Читайте также:
|
|
Фашизм проникает в различные группы рабочих с двух сторон. Проникновение в среду «люмпен-пролетариата» (термин, против которого все возражают) осуществляется на основе прямой коррупции. С другой стороны, проникновение в среду «рабочей аристократии» осуществляется с помощью как коррупции, так и идеологического влияния. Немецкий фашизм, с присущей ему политической беспринципностью, обещал всем все. В статье доктора Ярмера «Капитализм» («Ангрифф», 24 сентября, 1931 г.) мы находим следующие утверждения:
«На съезде Немецкой национальной партии в Штеттине Гугенберг вполне определенно осудил интернациональный капитализм. В то же время он подчеркнул необходимость существования национального капитализма. При этом он провел грань между немецкими националистами и национал-социалистами, которым прекрасно известно, что капиталистическую экономику, разваливающуюся во всех странах мира, необходимо заменить другим экономическим строем, так как даже в национальном капитализме не остается места для справедливости»
Эти утверждения выглядят почти коммунистическими. Здесь мы имеем образчик фашистской пропаганды, которая обращается непосредственно к революционному энтузиазму промышленных рабочих с целью обмануть их.
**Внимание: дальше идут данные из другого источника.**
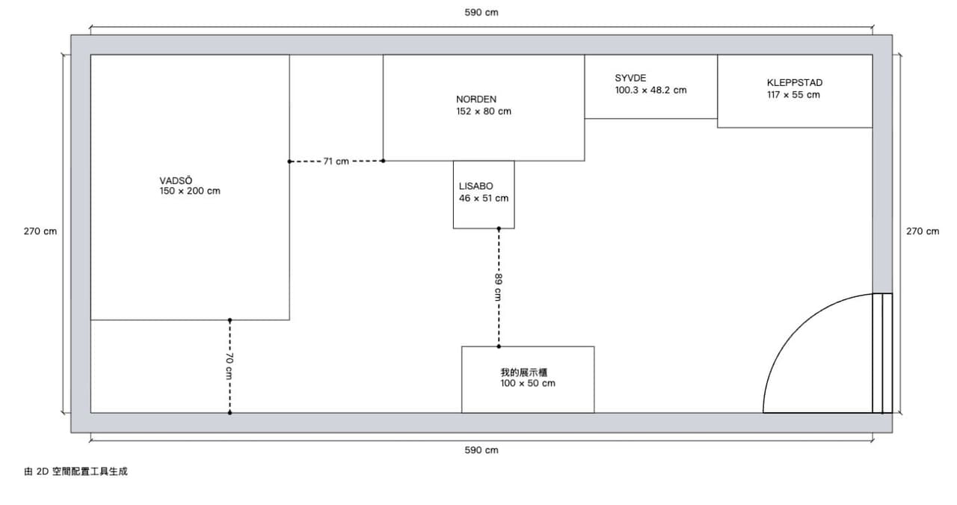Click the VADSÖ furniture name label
click(x=176, y=180)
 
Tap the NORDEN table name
click(x=476, y=100)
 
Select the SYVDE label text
click(x=630, y=78)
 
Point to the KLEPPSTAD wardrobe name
click(x=794, y=82)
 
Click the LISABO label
click(x=476, y=186)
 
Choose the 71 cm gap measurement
click(x=336, y=161)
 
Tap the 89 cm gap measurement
click(x=498, y=287)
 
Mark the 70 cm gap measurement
click(x=230, y=366)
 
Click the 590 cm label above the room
click(x=481, y=13)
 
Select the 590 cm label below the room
click(x=481, y=450)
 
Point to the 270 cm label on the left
click(x=40, y=231)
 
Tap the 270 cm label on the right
click(x=923, y=231)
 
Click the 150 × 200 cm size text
click(x=190, y=191)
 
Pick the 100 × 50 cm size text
click(x=528, y=383)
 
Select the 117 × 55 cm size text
click(x=793, y=95)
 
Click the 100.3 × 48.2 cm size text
click(x=650, y=91)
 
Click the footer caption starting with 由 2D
click(x=76, y=471)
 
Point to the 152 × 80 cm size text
click(x=483, y=111)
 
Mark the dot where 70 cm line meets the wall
click(x=230, y=413)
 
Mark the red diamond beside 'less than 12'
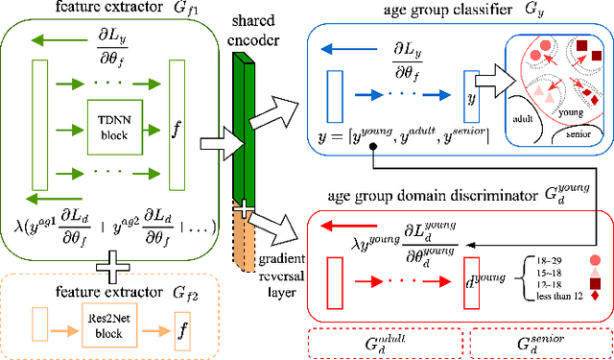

Тем не менее основной вопрос заключается в следующем: почему промышленные рабочие, выступающие в защиту национал-социализма, не заметили, что фашизм обещает дать все всем? Известно, что Гитлер вел переговоры с промышленными магнатами, получил у них финансовую поддержку и пообещал запретить забастовки. Таким образом, в силу психологической структуры среднего рабочего указанные противоречия остались без внимания, несмотря на активную разъяснительную деятельность революционных организаций в среде рабочих. В своем интервью американскому журналисту Никсрбокеру Гитлер заявил следующее о признании долгов частных фирм иностранным государствам:
«Я убежден, что интернациональные банки скоро поймут, что при национал-социалистическом правительстве Германия станет надежным местом для инвестиций, причем ставка в размере трех процентов будет охотно выплачиваться по кредитам».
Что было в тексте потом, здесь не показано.